Dataset extract →
┄┄┄┄┄┄┄┄┄┄
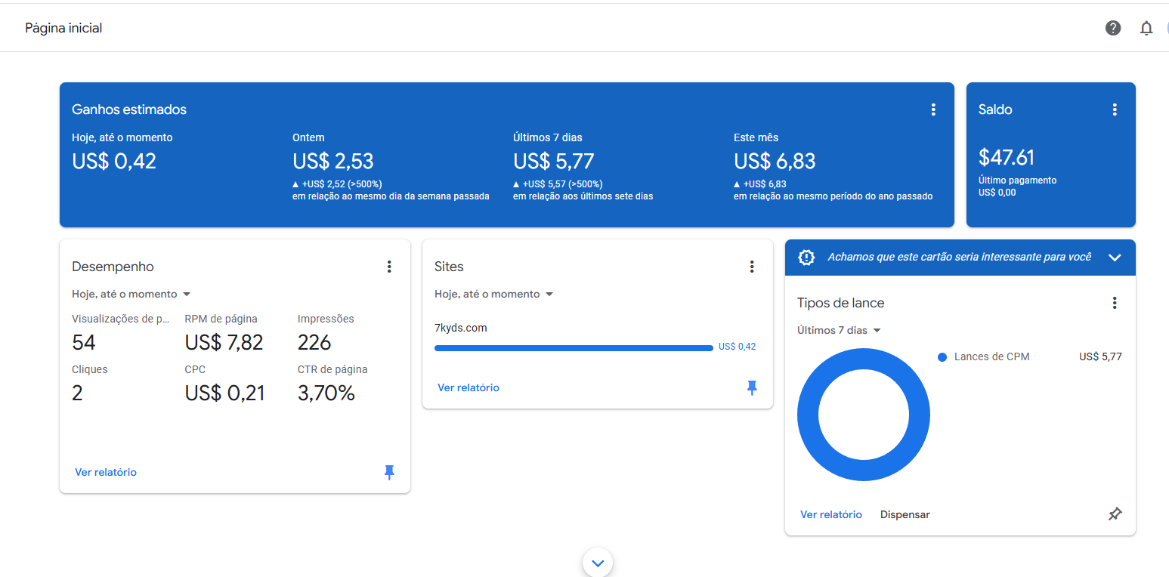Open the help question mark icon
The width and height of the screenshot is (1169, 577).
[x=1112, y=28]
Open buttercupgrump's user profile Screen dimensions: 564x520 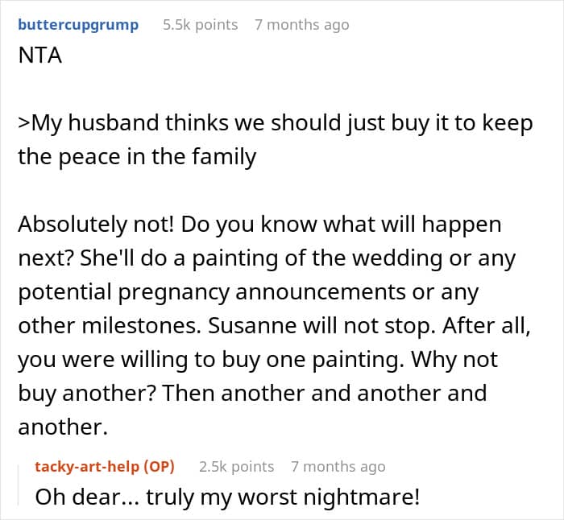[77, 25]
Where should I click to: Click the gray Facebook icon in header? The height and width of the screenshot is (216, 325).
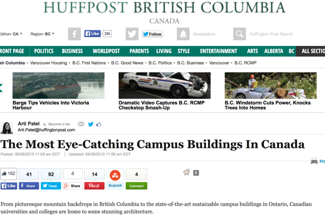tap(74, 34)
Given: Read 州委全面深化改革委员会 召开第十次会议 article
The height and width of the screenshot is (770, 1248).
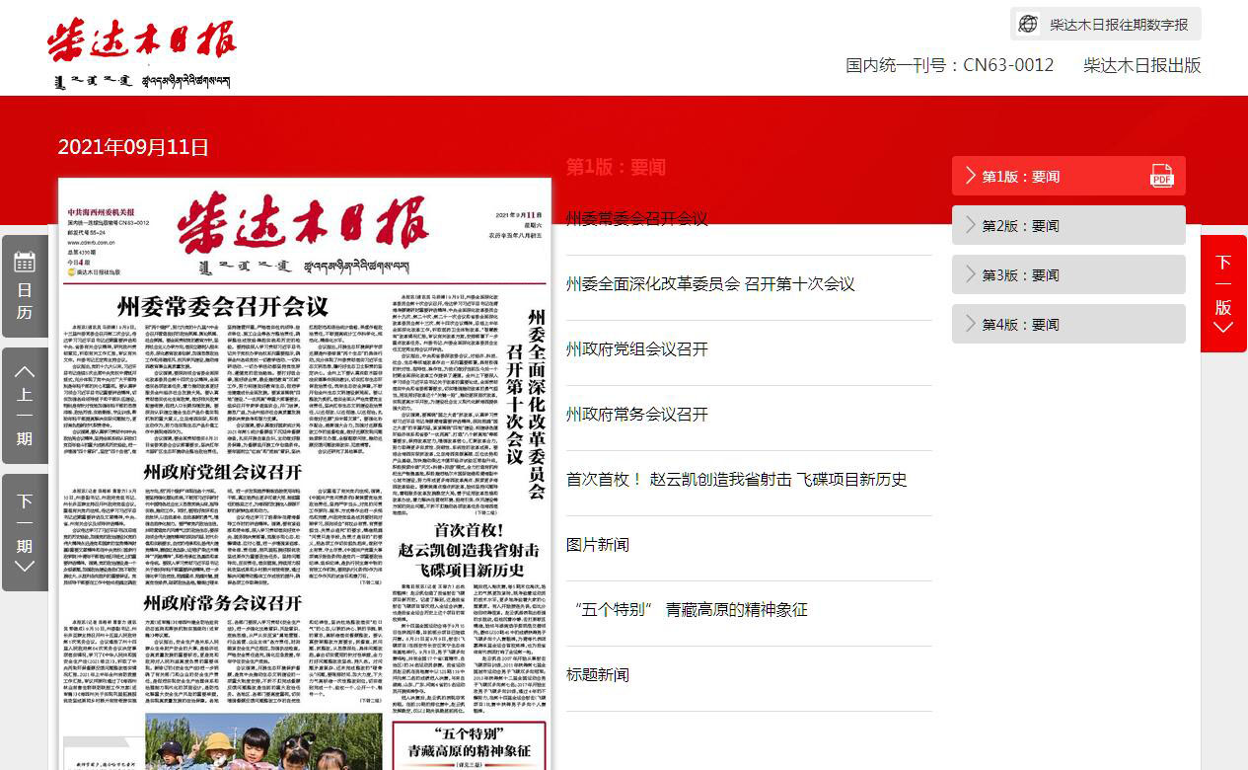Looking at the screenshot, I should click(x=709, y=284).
┄┄┄┄┄┄┄┄┄┄
Task objective → Please set down exactly the lines from the one holding "The height and width of the screenshot is (770, 1248)." through the last line of the entries, both ends included, and skip pictures.

Answer space →
The height and width of the screenshot is (770, 1248).
Looking at the screenshot, I should click(x=709, y=284).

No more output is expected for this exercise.